Incarcerated Voices: Unraveling Injustice in Thailand
By Tyrell Haberkorn
November 3, 2024
I am excited, and very honored, to be part of Engage Thailand and the broader community of activists and lawyers working on human rights in Thailand. Their commitment is humbling and clarity of vision inspiring.
There is a long history of political imprisonment – the locking up of those who dissent or otherwise challenge the rulers – in Thailand [and every country globally].
In Thailand, dissidents are prosecuted under various aspects of existing criminal law, and, in some eras, special laws. This prosecution is often both arbitrary and disproportionate.
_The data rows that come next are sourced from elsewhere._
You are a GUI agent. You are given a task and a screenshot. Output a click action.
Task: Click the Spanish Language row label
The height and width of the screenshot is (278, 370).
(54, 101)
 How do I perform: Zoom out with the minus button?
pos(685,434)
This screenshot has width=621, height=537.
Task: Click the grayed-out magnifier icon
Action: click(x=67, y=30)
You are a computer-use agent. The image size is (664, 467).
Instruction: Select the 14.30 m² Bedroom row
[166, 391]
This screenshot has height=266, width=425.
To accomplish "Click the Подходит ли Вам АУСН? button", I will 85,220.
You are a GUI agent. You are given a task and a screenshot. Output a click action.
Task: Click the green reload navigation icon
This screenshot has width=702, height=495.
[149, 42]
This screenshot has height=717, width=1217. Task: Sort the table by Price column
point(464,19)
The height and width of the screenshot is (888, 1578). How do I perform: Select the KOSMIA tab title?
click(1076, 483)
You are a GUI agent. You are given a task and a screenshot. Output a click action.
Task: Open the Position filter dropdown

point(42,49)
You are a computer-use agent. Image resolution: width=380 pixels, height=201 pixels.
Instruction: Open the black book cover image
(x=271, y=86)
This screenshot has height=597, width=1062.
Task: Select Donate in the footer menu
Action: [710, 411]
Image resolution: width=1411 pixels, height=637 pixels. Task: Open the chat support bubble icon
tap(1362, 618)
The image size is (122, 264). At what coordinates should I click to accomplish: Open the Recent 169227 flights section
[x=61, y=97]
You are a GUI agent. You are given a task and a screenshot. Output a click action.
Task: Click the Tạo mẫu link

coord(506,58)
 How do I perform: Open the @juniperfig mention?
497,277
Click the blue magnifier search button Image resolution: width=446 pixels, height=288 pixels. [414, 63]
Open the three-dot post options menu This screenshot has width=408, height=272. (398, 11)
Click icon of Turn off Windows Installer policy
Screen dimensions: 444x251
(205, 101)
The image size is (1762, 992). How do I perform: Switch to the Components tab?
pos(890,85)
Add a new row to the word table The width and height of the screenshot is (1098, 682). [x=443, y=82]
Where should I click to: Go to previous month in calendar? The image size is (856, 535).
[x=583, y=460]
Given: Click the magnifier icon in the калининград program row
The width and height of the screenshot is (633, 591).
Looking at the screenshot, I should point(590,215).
Despite discussions within the Krisdika about the category of political crime, there has never been an official codification of the category of political prisoner within law. Depending on the era, political prisoners have been confined in specially-designated sites of detention for political prisoners, special sections of “regular” prisons, and “regular” prisons.
But even though their bodies are chained, their thought cannot be contained. There is a long history of political prisoners who write in Thailand. They write letters. They write poetry. They write books. They write to pass the time. They write to remember. They write to record their lives behind bars. They write to tell a different story than the one the state tells about them.
Our job – to be clear, the “our” refers to we who are outside prison, we who are concerned with injustice – is to act in solidarity with them. To do so, we must read their writing and listen to them. Our responsibility is to read, listen, and act. Today, as the number of political prisoners in Thailand is high and growing, doing so is urgent. To emphasize this urgency, let me trace the history of political imprisonment in Thailand. This is a story of both state repression – and the ways people always fight, and write, back.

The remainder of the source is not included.